À L’AFFICHE DE L’AMOUR OUF DE GILLES LELLOUCHE, EN SALLE EN OCTOBRE, LE COMEDIEN TRACE SON CHEMIN DANS LE CINEMA FRANÇAIS, AVEC AUTANT DE FLAIR QUE DE PUDEUR.

PAR Marine Guillain

C’est sur le tournage du film de Jacques Audiard, Un prophète, que Karim Leklou envisage le métier de comédien comme une réalité.

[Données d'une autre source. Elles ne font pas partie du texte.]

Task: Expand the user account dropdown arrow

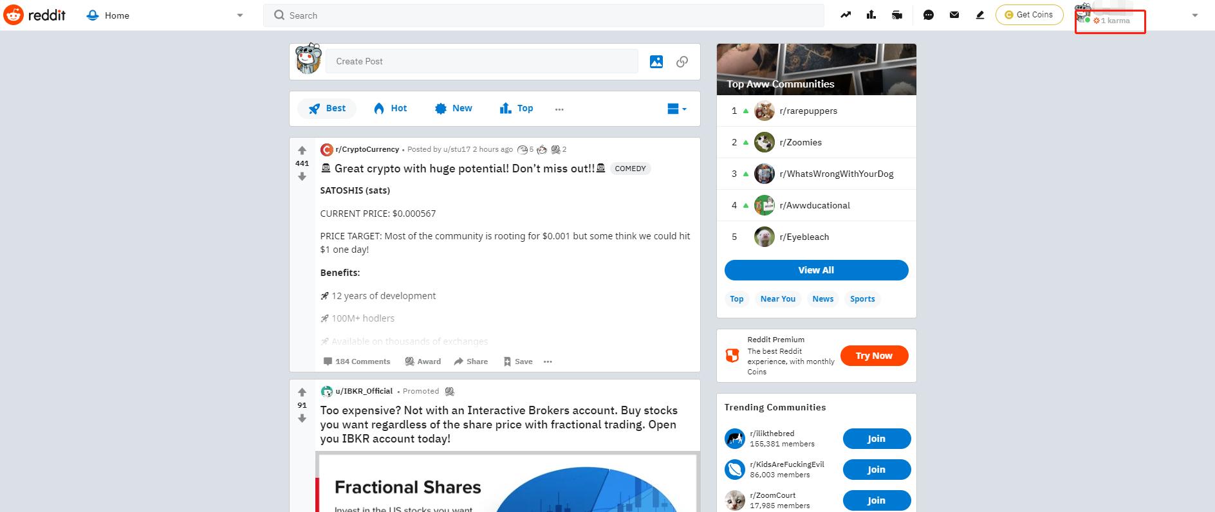Action: point(1195,15)
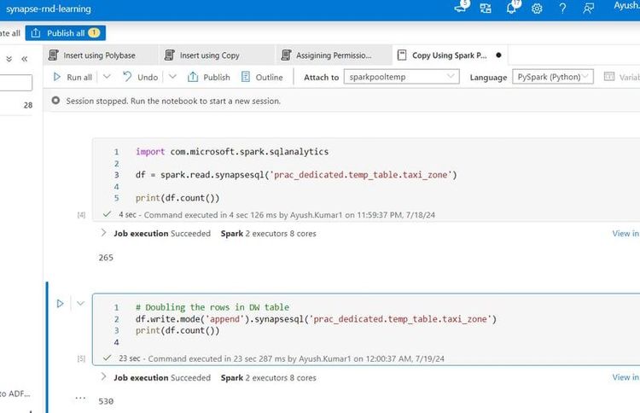Run the second code cell
Image resolution: width=640 pixels, height=413 pixels.
point(60,304)
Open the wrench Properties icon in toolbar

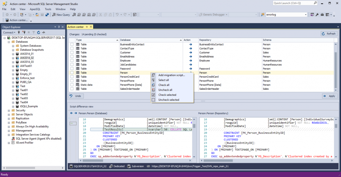click(x=317, y=15)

Il est tout aussi crédible dans la peau de grands gentils que dans ceux de petites frappes ou de caïds. Karim Leklou, 42 ans, semble passer d’un rôle à un autre avec un naturel déconcertant. À chaque film, sa douceur et sa profondeur de jeu laissent une empreinte quelque part. Son premier rapport avec le cinéma, il l’a eu essentiellement à travers des VHS enregistrées, qu’il regardait enfant, après l’école. « Voir des films m’aérait l’esprit et me sortait de mon quotidien, ça m’emmenait dans un ailleurs qui me détendait », confie-t-il. Il découvre des longs métrages de styles variés, avec une petite préférence pour le cinéma d’action des années 1990. Parmi les œuvres qui l’ont marqué, il cite Rocky ou Do the Right Things, de Spike Lee. « Il y a aussi eu L’armée des ombres, de Jean-Pierre Melville : l’interprétation de Simone Signoret et de Lino Ventura m’avait rendu dingue ! Parfois, les silences disent plus que les mots, et je trouve que l’art du regard et du silence est une chose extrêmement puissante au cinéma. »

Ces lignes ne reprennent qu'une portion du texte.